━━ DATASET RECORDS ━━

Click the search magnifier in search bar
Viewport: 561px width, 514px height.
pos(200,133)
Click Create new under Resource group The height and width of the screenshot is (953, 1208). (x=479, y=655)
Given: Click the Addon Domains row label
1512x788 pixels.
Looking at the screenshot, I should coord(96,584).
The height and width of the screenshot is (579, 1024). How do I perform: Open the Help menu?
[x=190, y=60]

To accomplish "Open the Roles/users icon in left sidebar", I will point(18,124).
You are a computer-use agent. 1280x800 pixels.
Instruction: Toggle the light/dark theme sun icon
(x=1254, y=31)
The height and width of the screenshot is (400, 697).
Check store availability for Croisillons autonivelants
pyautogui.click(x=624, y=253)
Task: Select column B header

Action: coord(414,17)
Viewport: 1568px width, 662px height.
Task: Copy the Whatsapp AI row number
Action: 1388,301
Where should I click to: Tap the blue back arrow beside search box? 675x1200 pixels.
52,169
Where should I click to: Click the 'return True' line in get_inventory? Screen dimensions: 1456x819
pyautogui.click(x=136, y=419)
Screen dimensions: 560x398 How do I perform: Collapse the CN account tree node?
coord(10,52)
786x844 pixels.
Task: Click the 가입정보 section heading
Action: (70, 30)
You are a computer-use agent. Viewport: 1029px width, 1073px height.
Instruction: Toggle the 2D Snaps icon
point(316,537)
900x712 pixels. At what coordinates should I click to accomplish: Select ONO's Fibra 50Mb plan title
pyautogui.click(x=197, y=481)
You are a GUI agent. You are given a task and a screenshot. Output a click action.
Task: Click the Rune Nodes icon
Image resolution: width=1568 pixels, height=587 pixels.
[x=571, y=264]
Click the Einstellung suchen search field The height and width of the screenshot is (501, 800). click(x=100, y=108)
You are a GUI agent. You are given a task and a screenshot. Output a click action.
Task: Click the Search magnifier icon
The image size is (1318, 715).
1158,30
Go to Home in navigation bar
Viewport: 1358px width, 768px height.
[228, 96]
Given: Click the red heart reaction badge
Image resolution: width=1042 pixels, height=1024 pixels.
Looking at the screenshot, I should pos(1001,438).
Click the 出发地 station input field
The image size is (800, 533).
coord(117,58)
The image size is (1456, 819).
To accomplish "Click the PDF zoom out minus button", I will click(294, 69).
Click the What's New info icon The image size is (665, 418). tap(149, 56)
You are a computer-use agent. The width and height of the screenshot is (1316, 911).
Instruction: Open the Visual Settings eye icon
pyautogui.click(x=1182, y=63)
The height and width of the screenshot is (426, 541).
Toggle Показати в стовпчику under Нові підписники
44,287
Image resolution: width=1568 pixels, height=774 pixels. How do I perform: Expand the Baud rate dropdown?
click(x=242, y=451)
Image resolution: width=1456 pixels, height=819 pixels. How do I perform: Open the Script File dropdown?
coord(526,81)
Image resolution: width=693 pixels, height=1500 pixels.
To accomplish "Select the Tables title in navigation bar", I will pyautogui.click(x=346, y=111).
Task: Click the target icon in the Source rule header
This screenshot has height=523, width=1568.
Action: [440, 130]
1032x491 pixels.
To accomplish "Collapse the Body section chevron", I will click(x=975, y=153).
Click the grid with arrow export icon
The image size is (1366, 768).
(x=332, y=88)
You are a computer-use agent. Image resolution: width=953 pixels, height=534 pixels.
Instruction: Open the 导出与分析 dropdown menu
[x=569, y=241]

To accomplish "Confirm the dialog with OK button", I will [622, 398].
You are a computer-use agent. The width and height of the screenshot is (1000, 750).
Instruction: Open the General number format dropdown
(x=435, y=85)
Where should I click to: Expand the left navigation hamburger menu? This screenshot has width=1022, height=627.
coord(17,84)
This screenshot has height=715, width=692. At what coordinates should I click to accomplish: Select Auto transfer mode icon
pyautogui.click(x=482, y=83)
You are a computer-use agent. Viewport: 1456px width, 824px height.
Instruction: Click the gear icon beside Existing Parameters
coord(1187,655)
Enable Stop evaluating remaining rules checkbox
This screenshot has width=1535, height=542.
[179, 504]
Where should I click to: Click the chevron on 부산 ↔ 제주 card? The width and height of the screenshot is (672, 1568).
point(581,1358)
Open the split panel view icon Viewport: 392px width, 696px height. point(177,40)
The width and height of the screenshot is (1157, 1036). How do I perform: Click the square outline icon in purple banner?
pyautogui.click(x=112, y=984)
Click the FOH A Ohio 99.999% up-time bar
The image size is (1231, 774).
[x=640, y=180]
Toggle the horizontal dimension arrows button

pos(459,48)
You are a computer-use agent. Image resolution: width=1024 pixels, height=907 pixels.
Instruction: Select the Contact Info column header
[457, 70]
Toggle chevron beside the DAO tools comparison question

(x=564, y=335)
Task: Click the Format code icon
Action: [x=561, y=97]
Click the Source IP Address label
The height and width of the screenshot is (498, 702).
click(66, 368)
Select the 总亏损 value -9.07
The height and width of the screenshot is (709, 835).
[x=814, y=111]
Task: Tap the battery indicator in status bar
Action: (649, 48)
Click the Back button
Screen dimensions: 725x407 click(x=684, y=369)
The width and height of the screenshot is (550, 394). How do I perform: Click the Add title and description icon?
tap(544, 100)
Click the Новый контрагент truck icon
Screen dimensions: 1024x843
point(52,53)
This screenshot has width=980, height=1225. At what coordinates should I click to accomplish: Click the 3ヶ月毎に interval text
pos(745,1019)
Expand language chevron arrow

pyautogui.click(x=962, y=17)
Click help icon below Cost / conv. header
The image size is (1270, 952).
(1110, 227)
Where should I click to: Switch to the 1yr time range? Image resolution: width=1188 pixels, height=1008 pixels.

━━━

WRITTEN PROBLEM: Convert the entries, from their first line through the line containing "(x=1254, y=31)", into a JSON list of strings, one string per line, with blank lines omitted.

RESPONSE TO THIS TASK:
[
  "Click the search magnifier in search bar",
  "Viewport: 561px width, 514px height.",
  "pos(200,133)",
  "Click Create new under Resource group The height and width of the screenshot is (953, 1208). (x=479, y=655)",
  "Given: Click the Addon Domains row label",
  "1512x788 pixels.",
  "Looking at the screenshot, I should coord(96,584).",
  "The height and width of the screenshot is (579, 1024). How do I perform: Open the Help menu?",
  "[x=190, y=60]",
  "To accomplish \"Open the Roles/users icon in left sidebar\", I will point(18,124).",
  "You are a computer-use agent. 1280x800 pixels.",
  "Instruction: Toggle the light/dark theme sun icon",
  "(x=1254, y=31)"
]